# [Description of the task]
Reproduce every line of the material below word for word, leaving out the pictures.

# [Task data]
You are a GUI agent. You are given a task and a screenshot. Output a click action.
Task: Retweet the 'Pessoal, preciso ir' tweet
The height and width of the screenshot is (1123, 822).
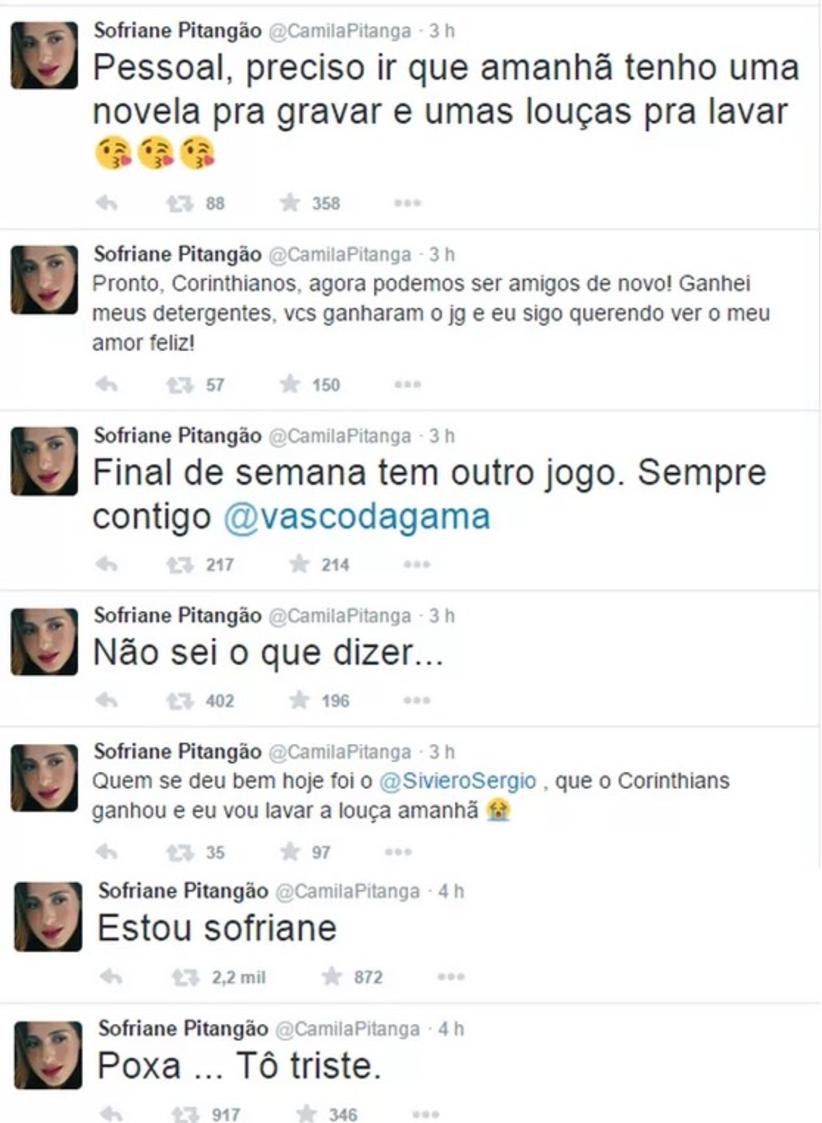pyautogui.click(x=180, y=203)
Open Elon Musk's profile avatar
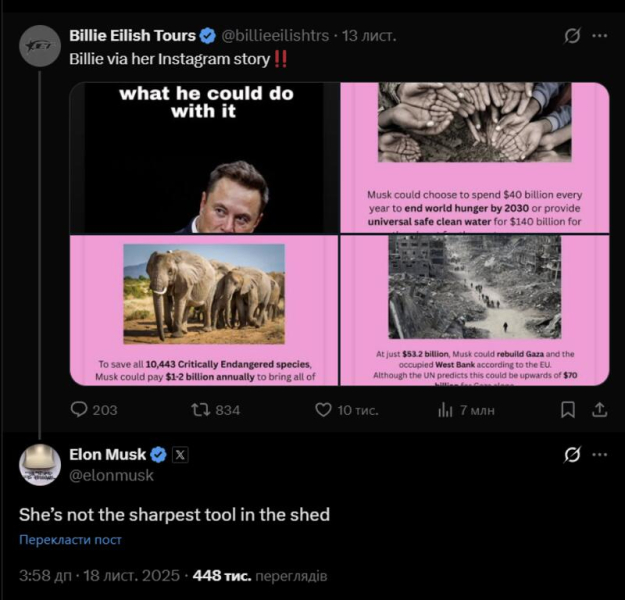Viewport: 625px width, 600px height. point(40,465)
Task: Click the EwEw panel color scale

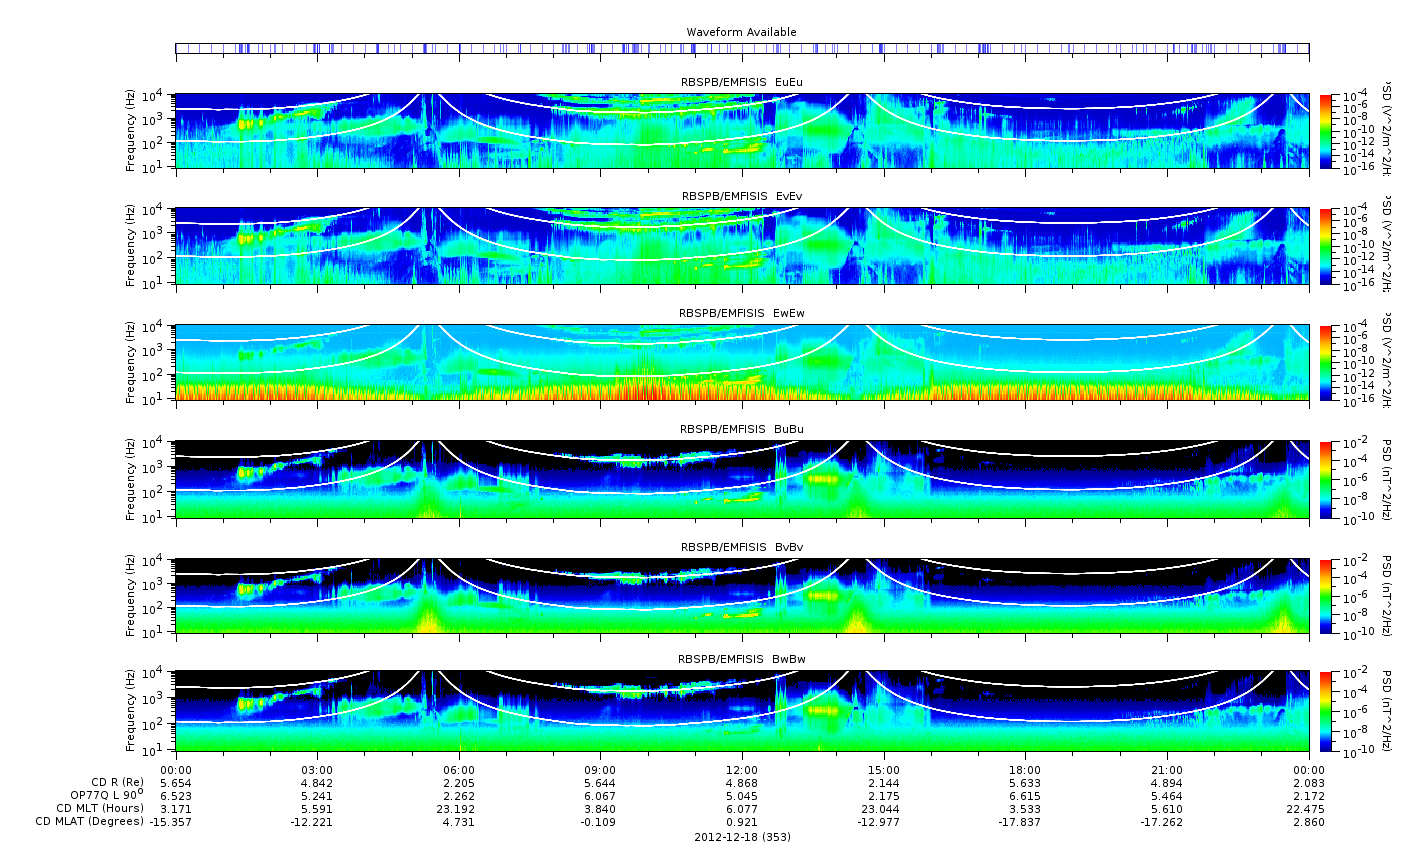Action: click(1326, 363)
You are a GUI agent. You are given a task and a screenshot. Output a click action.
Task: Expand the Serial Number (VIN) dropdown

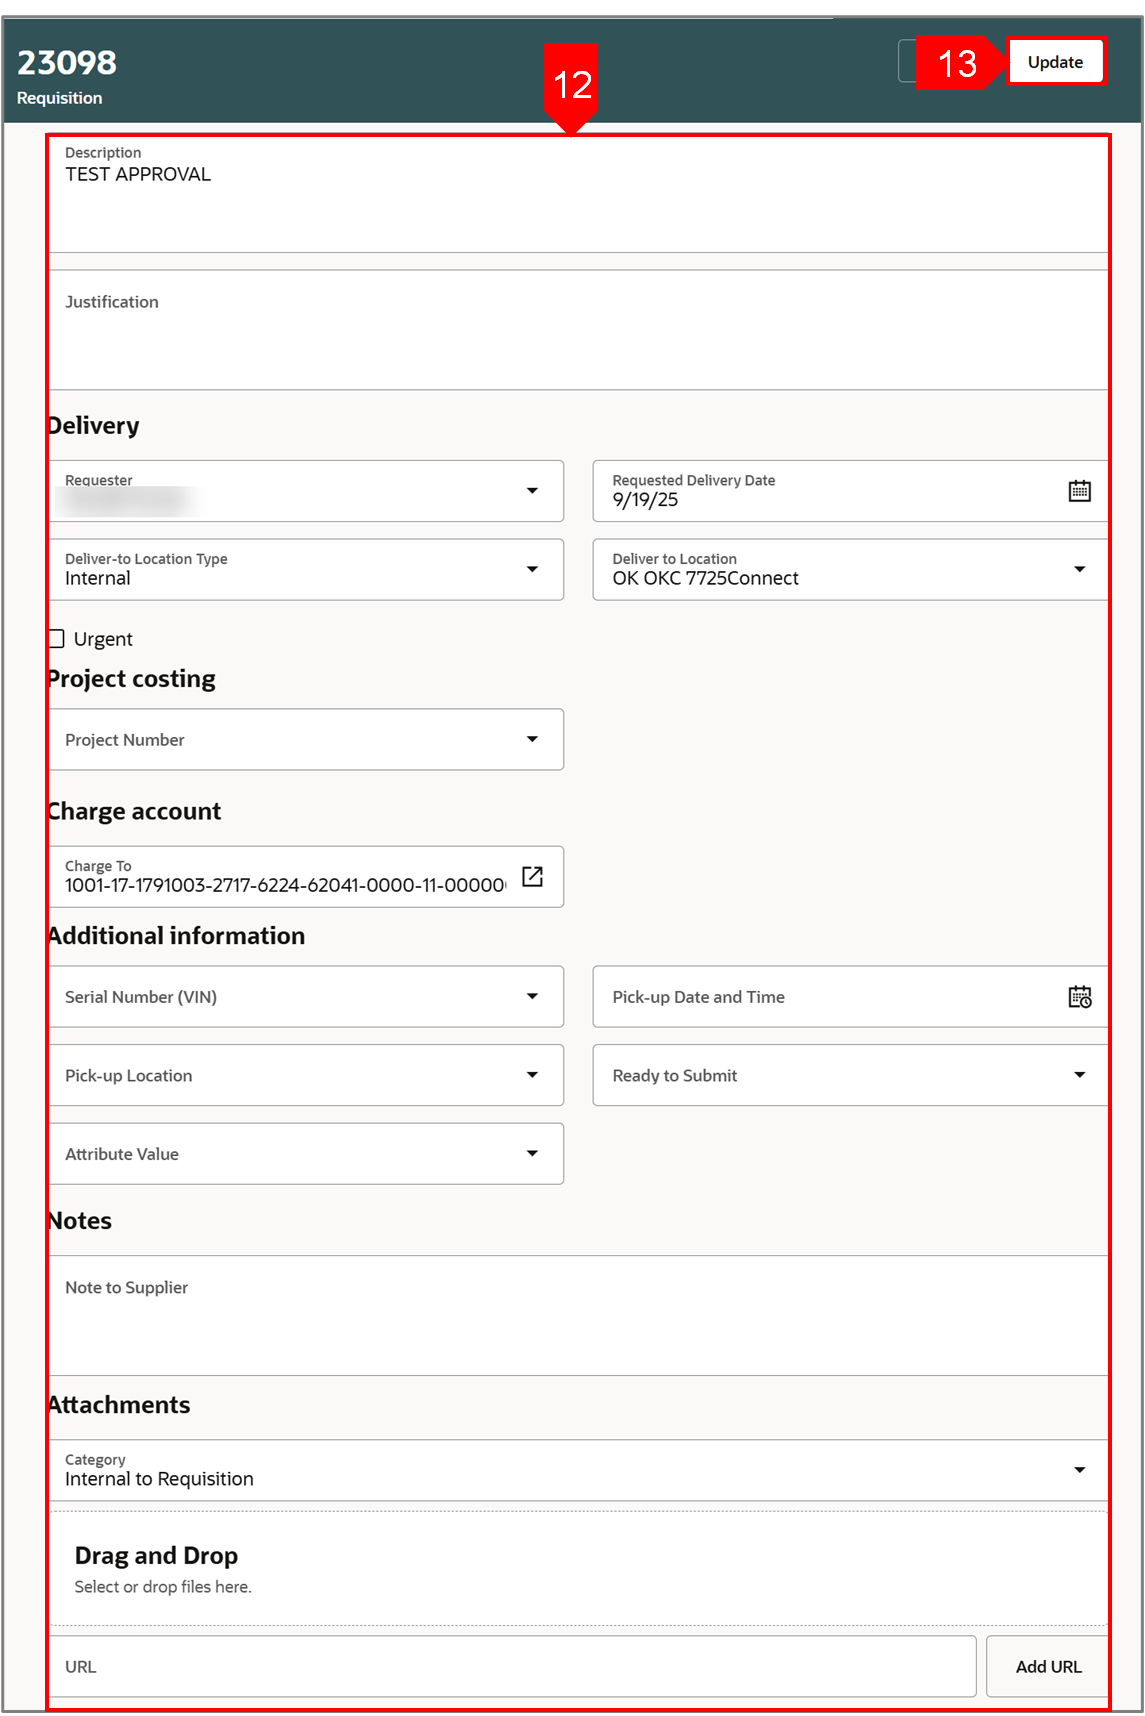532,997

# [Exercise output]
You are a GUI agent. You are given a task and a screenshot. Output a click action.
Task: Retweet the 'Pessoal, preciso ir' tweet
The height and width of the screenshot is (1123, 822).
pyautogui.click(x=180, y=203)
Open Elon Musk's profile avatar
Viewport: 625px width, 600px height. point(40,465)
Task: Click the EwEw panel color scale

Action: click(1326, 363)
You are a GUI agent. You are given a task and a screenshot. Output a click action.
Task: Expand the Serial Number (VIN) dropdown

532,997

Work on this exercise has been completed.